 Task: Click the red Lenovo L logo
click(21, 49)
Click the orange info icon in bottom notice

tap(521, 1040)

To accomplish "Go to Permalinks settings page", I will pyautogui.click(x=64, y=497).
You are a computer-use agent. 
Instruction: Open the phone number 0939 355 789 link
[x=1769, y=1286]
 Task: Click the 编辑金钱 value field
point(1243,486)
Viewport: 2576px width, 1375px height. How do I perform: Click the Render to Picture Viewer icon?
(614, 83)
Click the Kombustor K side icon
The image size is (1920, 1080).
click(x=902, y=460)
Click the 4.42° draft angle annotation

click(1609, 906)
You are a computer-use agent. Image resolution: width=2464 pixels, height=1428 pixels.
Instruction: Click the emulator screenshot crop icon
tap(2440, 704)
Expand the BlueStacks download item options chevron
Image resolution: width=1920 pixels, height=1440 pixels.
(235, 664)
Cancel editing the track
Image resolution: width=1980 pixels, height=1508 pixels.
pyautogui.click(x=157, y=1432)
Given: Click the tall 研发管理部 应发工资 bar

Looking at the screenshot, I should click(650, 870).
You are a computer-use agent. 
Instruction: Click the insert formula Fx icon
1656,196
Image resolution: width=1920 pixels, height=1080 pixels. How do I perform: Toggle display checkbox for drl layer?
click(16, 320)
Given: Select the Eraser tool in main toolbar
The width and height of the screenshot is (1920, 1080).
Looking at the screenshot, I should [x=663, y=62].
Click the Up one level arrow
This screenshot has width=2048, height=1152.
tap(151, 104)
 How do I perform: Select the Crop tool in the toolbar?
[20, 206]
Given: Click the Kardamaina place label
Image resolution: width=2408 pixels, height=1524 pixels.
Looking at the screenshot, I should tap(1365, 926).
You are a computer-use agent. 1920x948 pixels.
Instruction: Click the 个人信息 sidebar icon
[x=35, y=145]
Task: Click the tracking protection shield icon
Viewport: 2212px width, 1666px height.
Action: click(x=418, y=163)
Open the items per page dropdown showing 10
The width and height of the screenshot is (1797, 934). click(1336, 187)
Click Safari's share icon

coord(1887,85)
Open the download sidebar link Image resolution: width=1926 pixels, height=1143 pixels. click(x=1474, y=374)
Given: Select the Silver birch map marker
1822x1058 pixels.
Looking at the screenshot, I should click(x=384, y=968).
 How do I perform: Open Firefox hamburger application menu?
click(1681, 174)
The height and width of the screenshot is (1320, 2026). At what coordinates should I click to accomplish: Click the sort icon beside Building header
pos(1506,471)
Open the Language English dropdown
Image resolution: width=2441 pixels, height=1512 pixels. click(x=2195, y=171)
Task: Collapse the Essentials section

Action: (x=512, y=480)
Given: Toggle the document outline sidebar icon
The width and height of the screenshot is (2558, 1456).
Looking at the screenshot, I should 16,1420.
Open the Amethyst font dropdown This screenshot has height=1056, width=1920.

Task statement: Where the line with "Given: Select the Silver birch map marker" ends, your copy should end too; please return exactly the lines from the first line of the data through it.

Task answer:
 Task: Click the red Lenovo L logo
click(21, 49)
Click the orange info icon in bottom notice

tap(521, 1040)

To accomplish "Go to Permalinks settings page", I will pyautogui.click(x=64, y=497).
You are a computer-use agent. 
Instruction: Open the phone number 0939 355 789 link
[x=1769, y=1286]
 Task: Click the 编辑金钱 value field
point(1243,486)
Viewport: 2576px width, 1375px height. How do I perform: Click the Render to Picture Viewer icon?
(614, 83)
Click the Kombustor K side icon
The image size is (1920, 1080).
click(x=902, y=460)
Click the 4.42° draft angle annotation

click(1609, 906)
You are a computer-use agent. Image resolution: width=2464 pixels, height=1428 pixels.
Instruction: Click the emulator screenshot crop icon
tap(2440, 704)
Expand the BlueStacks download item options chevron
Image resolution: width=1920 pixels, height=1440 pixels.
(235, 664)
Cancel editing the track
Image resolution: width=1980 pixels, height=1508 pixels.
pyautogui.click(x=157, y=1432)
Given: Click the tall 研发管理部 应发工资 bar

Looking at the screenshot, I should click(650, 870).
You are a computer-use agent. 
Instruction: Click the insert formula Fx icon
1656,196
Image resolution: width=1920 pixels, height=1080 pixels. How do I perform: Toggle display checkbox for drl layer?
click(16, 320)
Given: Select the Eraser tool in main toolbar
The width and height of the screenshot is (1920, 1080).
Looking at the screenshot, I should [x=663, y=62].
Click the Up one level arrow
This screenshot has width=2048, height=1152.
tap(151, 104)
 How do I perform: Select the Crop tool in the toolbar?
[20, 206]
Given: Click the Kardamaina place label
Image resolution: width=2408 pixels, height=1524 pixels.
Looking at the screenshot, I should tap(1365, 926).
You are a computer-use agent. 1920x948 pixels.
Instruction: Click the 个人信息 sidebar icon
[x=35, y=145]
Task: Click the tracking protection shield icon
Viewport: 2212px width, 1666px height.
Action: click(x=418, y=163)
Open the items per page dropdown showing 10
The width and height of the screenshot is (1797, 934). click(1336, 187)
Click Safari's share icon

coord(1887,85)
Open the download sidebar link Image resolution: width=1926 pixels, height=1143 pixels. click(x=1474, y=374)
Given: Select the Silver birch map marker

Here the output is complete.